この女性比率、日本の実業界でもまだ低いままです。例えば、東京商工リサーチによると社長の女性比率は年々上昇しているもののまだ12%。ただ、その多くが中小・零細企業のため、上場企業に絞ると1%しかないそうです。このように見てみると、日本における女性の社会進出はまだまだ緒についたばかりだと言えそうです。

今回のトライツブログでは、ビジネス分野の中でも特にB2B営業の分野における女性進出をはじめとしたダイバーシティについて考えてみたいと思います。

日本企業のダイバーシティに欠けている視点

女性の社会進出が進んでいる中で、日本のB2B営業は依然として男社会です。女性の営業担当者はごく少数で、いても支店に一人だけ、しかも外に出ることはほとんどなく営業事務として資料作成などの業務支援をしている、という企業をよく目にします。

この女性の社会進出、最近では性別に限らず国籍や年代、価値観などが異なる多様な人材を組織で活用するという「ダイバーシティ(多様性)」という言葉で表現されることが多いようです。このダイバーシティですが、一般に以下の3つの理由で必要だと考えられています。
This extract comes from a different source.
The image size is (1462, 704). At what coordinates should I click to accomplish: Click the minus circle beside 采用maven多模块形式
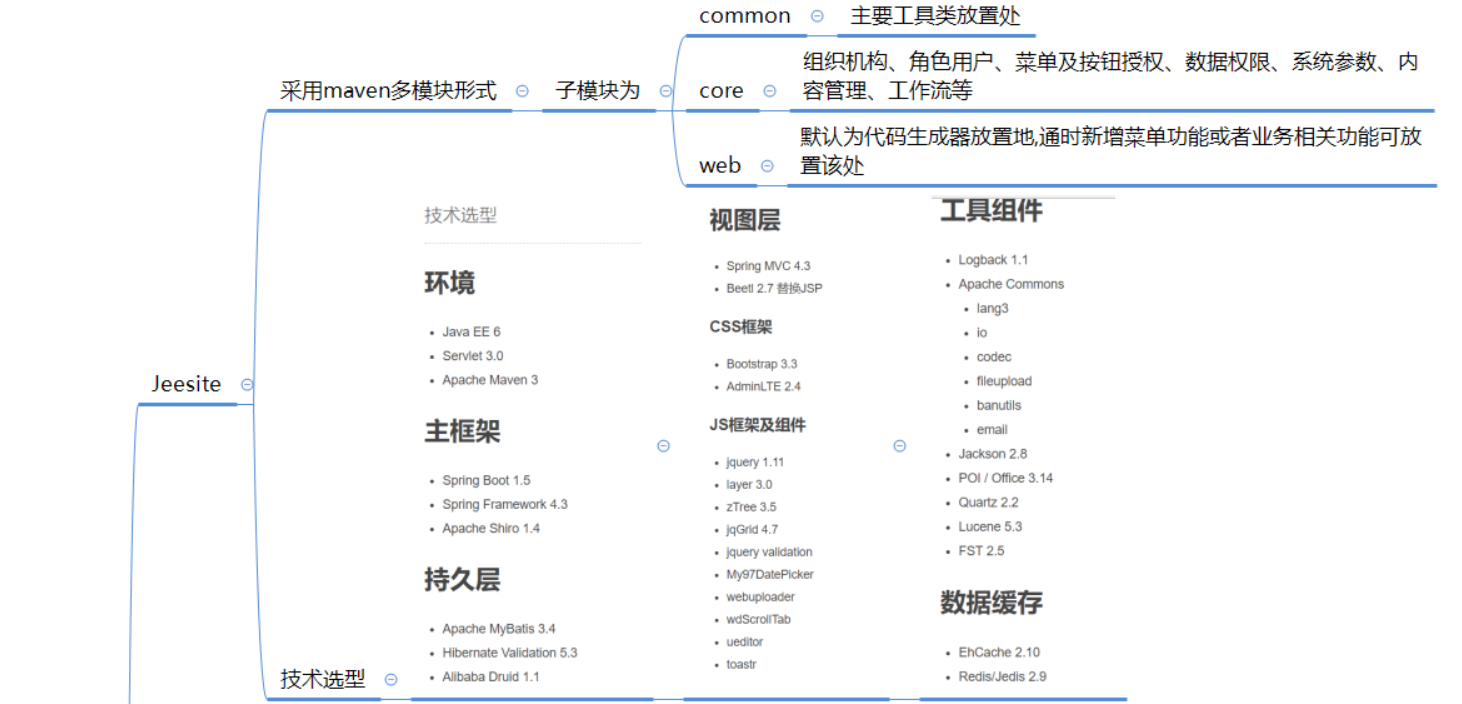521,90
  1. 誰もが平等に働ける権利としてのダイバーシティ
    性別や国籍、宗教などによらず、誰にでも働く機会は均等に与えられるべき、という権利としての位置づけです。企業のCSR報告書の中でも、よく「ダイバーシティの推進」という言葉を目にされるのではないでしょうか。
  2. 労働力を補う手段としてのダイバーシティ
    これまでは労働力の大部分を60歳前の日本人の成人男子でまかなうことができましたが、労働人口が減少している現在では、女性や高齢者、外国人労働者にも労働力として活躍してもらうことが不可欠になっています。
  3. 組織のパフォーマンス向上のためのダイバーシティ
    多様な価値観やスキルを持った人材が集まる組織こそが強い企業である、という考え方です。
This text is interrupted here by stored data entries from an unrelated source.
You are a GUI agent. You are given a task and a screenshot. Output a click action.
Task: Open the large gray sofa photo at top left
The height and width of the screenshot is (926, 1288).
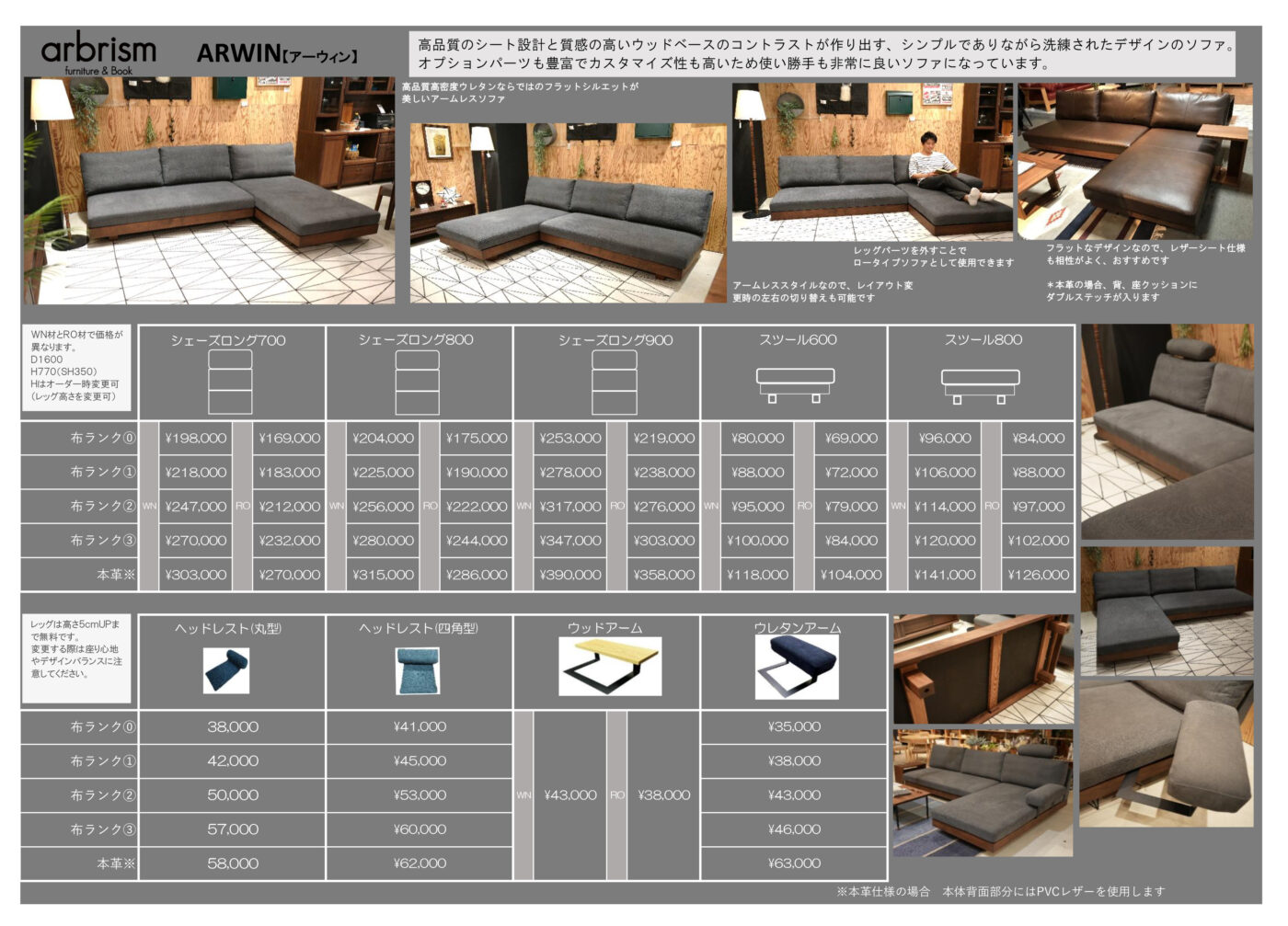209,190
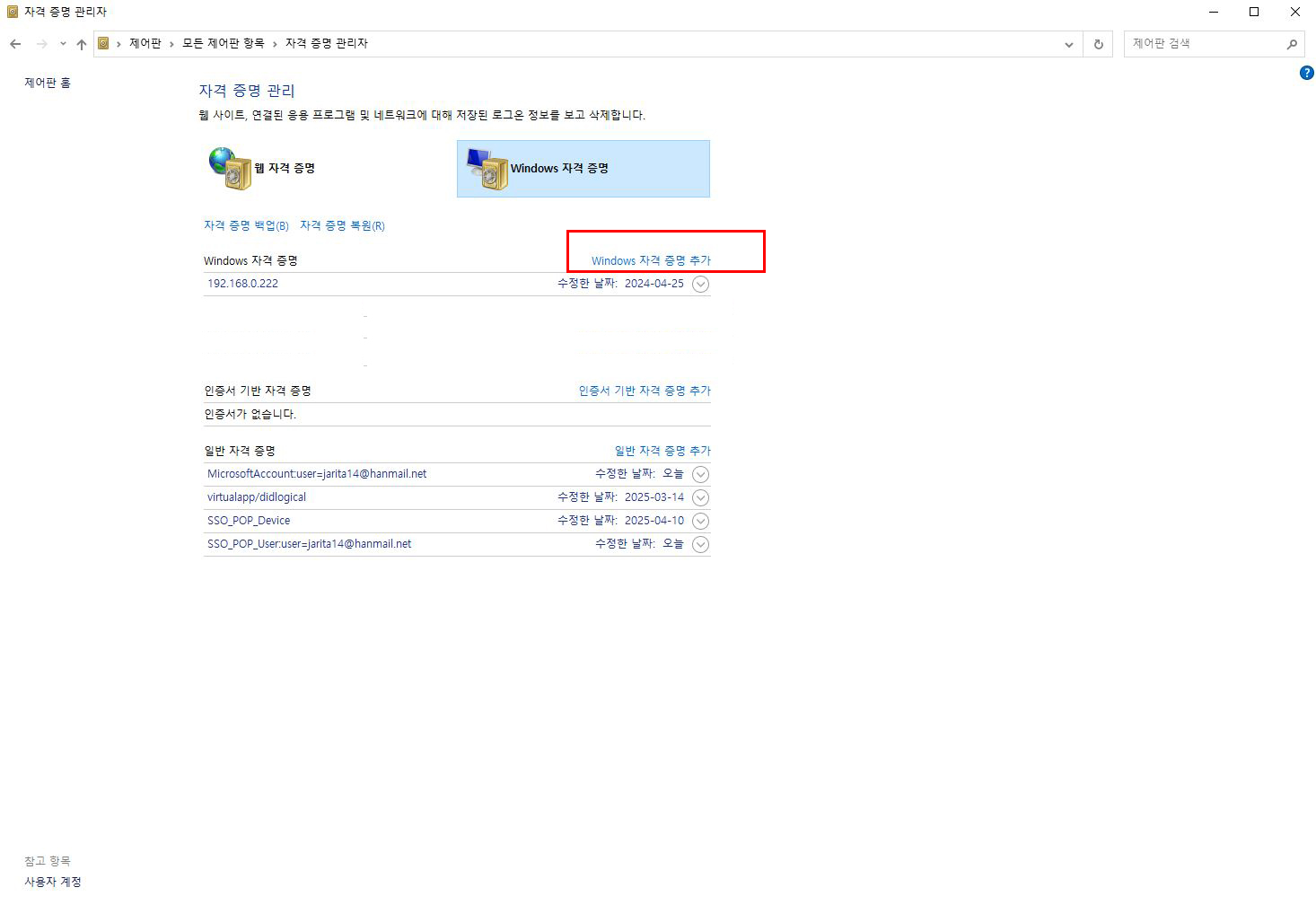
Task: Click the search magnifier icon
Action: [x=1292, y=44]
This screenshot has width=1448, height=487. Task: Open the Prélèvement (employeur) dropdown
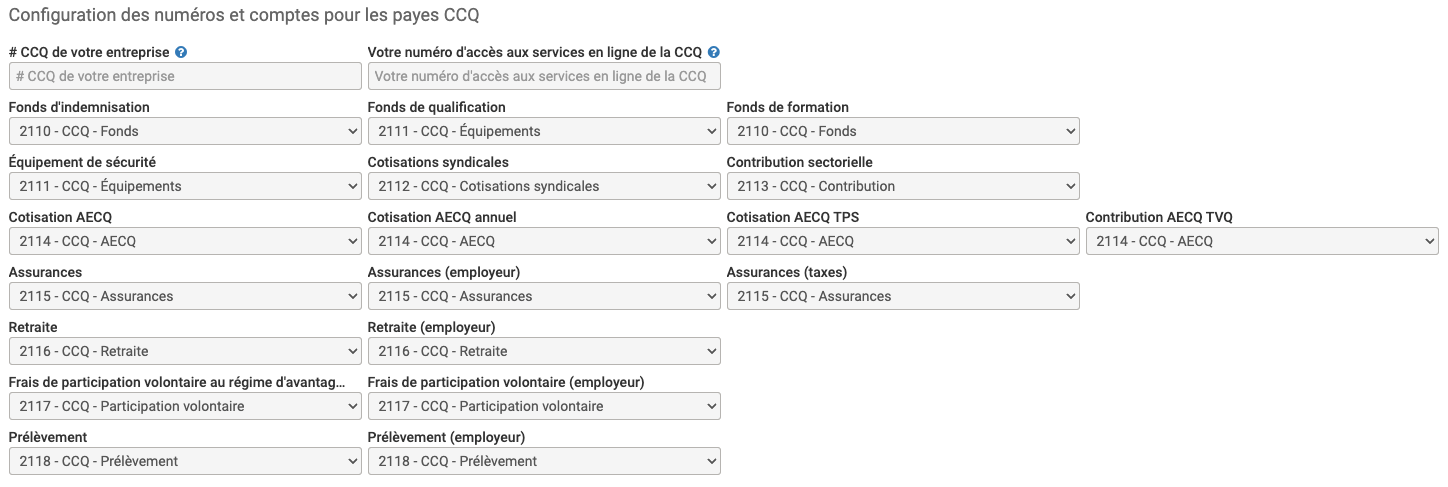(544, 461)
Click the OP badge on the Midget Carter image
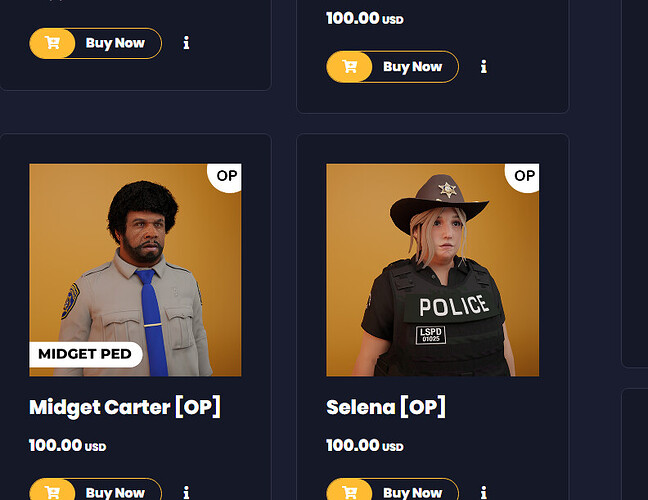Screen dimensions: 648x500 click(227, 176)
このように見てみると、日本のダイバーシティは1番や2番がほとんどで、3番のパフォーマンス向上、平たく言うと「稼ぎを増やす」という視点が欠けているように感じます。確かに「多様な人材の活躍で組織の活性化」という話はビジネス書や雑誌ではよく目にはするのですが、実際にそれができている企業のことをあまり見かけないようです。

ダイバーシティの推進で営業の業績は上がる!

それでは、ダイバーシティの推進によって組織のパフォーマンスは本当に向上するのでしょうか。これについて、大手コンサルティング会社のマッキンゼーが興味深い調査結果を発表しています。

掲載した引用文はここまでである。